Brown Gibbons Lang & Company
- Trade name: BGL
- Company type: Private
- Industry: Financial services
- Founded: September 1989; 36 years ago
- Founders: Kevin Brown; Michael Gibbons; Scott Lang;
- Headquarters: One Cleveland Center, Cleveland, Ohio, United States
- Key people: Michael Gibbons (Senior managing director)
- Products: Investment banking
- Website: www.bglco.com

= Brown Gibbons Lang & Company =

American investment banking firm

Brown Gibbons Lang & Company (BGL) is an American middle market investment bank that is headquartered in Cleveland, Ohio.

== History ==
In September 1989, Michael Gibbons started a private equity firm in Ohio with his friend Kevin Brown who was a wealthy architect. Just six weeks after founding it, Brown died in a powerboat racing accident during his pursuit of the world championship. Suddenly without a business partner or the capital provided by him, Gibbons had to quickly change strategy. As an experienced banker who previously worked at McDonald & Co., Gibbons started providing investment banking services to private and public corporations. Gibbons has stated he admired the partnership structure at McDonald & Co. and wanted to replicate that at BGL.

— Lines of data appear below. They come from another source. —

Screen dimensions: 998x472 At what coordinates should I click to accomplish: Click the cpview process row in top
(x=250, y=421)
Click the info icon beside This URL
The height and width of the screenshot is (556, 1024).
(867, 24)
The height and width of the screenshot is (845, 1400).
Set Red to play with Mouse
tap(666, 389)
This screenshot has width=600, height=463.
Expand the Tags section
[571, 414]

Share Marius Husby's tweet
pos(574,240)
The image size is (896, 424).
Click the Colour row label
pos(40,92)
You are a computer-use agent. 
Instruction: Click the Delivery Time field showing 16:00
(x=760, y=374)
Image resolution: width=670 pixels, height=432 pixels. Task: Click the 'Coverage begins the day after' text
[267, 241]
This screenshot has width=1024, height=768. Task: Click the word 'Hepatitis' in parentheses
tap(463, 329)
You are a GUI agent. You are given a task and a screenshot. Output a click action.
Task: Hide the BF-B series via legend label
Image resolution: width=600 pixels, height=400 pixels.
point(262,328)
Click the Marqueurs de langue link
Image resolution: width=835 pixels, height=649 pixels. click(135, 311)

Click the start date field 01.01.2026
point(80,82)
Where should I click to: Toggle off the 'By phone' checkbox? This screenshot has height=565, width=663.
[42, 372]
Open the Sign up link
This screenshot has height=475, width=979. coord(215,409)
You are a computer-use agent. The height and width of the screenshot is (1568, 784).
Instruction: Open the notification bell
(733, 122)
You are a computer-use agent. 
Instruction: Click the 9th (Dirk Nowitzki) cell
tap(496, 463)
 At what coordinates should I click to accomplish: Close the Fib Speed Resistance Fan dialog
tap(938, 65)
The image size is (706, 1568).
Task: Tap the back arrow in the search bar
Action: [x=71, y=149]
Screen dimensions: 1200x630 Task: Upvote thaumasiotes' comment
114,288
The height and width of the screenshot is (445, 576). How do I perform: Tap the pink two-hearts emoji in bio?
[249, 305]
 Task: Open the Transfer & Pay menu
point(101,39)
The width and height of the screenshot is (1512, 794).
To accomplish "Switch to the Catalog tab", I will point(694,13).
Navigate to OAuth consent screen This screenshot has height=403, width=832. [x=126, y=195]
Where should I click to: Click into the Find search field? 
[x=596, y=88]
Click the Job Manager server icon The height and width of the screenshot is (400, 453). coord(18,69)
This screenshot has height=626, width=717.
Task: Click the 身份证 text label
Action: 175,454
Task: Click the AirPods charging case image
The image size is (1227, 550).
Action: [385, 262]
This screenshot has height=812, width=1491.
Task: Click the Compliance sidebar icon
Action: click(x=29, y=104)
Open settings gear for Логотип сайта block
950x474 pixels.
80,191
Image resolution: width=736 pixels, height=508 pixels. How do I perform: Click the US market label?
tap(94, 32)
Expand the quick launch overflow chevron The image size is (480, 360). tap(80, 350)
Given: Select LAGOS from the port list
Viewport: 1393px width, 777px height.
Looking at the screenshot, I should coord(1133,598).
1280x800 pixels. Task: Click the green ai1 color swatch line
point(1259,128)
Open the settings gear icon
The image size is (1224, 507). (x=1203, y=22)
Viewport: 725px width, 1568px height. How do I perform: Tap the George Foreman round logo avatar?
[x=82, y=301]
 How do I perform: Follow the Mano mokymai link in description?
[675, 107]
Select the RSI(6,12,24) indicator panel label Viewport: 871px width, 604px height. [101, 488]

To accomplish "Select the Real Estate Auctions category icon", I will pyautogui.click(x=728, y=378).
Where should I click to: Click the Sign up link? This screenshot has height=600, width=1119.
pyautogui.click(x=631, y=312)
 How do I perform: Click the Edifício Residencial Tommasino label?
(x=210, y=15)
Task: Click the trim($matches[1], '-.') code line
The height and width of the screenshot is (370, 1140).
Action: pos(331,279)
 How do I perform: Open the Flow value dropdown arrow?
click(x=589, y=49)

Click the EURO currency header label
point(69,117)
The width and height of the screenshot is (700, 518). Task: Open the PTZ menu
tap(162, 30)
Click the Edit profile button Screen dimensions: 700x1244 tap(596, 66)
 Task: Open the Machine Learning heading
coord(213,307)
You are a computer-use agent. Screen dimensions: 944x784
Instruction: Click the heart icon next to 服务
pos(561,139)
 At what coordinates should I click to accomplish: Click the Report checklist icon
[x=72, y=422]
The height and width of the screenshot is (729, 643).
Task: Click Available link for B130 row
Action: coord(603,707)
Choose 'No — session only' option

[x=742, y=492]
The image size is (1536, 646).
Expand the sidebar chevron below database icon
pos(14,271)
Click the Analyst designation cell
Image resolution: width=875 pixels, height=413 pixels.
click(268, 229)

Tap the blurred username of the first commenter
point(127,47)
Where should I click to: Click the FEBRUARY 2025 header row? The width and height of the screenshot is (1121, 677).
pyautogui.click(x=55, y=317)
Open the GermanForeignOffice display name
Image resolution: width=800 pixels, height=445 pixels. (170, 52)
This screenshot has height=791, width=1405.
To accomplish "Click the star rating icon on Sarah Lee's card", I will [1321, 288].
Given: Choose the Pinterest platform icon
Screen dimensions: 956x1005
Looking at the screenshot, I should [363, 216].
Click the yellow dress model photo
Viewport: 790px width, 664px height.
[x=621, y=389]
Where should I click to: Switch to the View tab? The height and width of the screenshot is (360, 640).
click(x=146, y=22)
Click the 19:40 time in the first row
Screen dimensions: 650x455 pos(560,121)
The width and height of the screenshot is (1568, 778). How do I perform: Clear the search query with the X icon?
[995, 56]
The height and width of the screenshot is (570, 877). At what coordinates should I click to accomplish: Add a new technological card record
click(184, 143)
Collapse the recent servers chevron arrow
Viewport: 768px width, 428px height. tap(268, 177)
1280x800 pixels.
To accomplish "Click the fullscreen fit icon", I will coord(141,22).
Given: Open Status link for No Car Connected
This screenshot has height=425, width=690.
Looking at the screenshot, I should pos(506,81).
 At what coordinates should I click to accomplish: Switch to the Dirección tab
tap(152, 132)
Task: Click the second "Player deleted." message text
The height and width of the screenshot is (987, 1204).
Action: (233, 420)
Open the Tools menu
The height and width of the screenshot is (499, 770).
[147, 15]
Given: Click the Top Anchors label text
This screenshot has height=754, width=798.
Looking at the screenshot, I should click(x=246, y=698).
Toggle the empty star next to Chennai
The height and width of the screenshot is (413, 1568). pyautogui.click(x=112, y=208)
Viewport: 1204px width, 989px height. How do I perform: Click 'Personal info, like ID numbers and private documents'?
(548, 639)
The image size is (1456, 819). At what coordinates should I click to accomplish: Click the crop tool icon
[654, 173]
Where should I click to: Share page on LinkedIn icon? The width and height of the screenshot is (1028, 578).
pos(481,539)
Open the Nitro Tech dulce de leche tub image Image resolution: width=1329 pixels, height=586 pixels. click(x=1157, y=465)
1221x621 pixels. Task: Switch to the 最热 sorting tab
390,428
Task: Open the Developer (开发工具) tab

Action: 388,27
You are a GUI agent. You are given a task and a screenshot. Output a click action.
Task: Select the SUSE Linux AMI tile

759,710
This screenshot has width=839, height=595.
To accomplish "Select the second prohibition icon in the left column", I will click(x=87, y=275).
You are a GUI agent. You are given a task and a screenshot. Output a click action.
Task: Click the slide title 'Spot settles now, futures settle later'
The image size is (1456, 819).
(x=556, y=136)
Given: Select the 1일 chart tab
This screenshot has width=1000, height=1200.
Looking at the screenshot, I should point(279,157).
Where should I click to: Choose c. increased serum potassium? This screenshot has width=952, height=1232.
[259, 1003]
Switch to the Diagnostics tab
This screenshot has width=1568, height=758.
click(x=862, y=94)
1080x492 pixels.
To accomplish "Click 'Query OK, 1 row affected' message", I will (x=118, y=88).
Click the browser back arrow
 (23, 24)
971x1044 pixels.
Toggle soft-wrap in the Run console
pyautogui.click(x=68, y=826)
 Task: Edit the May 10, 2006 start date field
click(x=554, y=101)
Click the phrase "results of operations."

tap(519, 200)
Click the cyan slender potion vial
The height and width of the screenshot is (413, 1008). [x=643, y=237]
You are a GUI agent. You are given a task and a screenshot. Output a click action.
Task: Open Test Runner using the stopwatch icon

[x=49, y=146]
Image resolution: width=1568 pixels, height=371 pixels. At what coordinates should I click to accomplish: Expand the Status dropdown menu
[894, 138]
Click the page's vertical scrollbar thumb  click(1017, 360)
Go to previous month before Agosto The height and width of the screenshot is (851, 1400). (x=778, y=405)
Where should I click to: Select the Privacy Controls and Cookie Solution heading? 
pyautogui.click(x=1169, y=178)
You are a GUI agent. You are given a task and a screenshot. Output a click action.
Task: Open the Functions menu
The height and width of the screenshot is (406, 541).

In 1995, BGL opened a second office in Chicago which has become the firm's largest office. Scott Lang was the founder of the new office and would become BGL's CEO until his departure in 2007.

In 2010 following the Great Recession, BGL management realized that M&A is very cyclical and therefore needed to diversify the business to fill in the gaps. As a result, BGL established a real estate investment banking group which handled projects such as the Pro Football Hall of Fame and the DoubleTree hotel in Youngstown.

In 2014, BGL moved its headquarters to One Cleveland Center.

BGL has since expanded into additional sectors such as industrials, environmental services, healthcare and consumer products. It has also opened additional offices across the United States including offices in Los Angeles and New York City in 2022.

==Notable deals ==
Gibbons has run as a Republican in the 2018 United States Senate election in Ohio and the 2022 United States Senate election in Ohio. During his run in 2022, The Cincinnati Enquirer reported that Gibbons held a $2.8 million stake in Lordstown Motors and later BGL advised it on a reverse merger with a special-purpose acquisition company (SPAC) named DiamondPeak Holdings to became listed on the NASDAQ stock exchange on October 23, 2020. The stock crash months later amid a federal investigation of exaggerated order claims to investors and concerns about business viability. Experts stated Gibbon's role was conflict of interest as he had incentive to make Lordstown Motors go public otherwise he could potentially be left holding illiquid private stock. Gibbons stated he believed there was no conflict of interest and downplayed his work with Lordstown Motors saying he acquired the stake during an earlier round of financing. He also stated he was out of the picture by the time Lordstown Motors decided to pursue the SPAC merger but this was contradicted by a Lordstown Motors SEC filing in late 2020 that stated it hired BGL to serve as its financial advisor regarding the SPAC merger.

Other notable deals BGL were involved in include the sale of Ben Venue Laboratories to Boehringer Ingelheim, the sale of Realty One to Insignia Financial Group and the redevelopment of the Glenn Research Center. In February 2026, BGL announced the sale of Velocity Maintenance Solutions (VMS), a Maintenance, Repair, and Overhaul services provider to Bombardier Inc. via its US subsidiary Learjet for an undisclosed sum.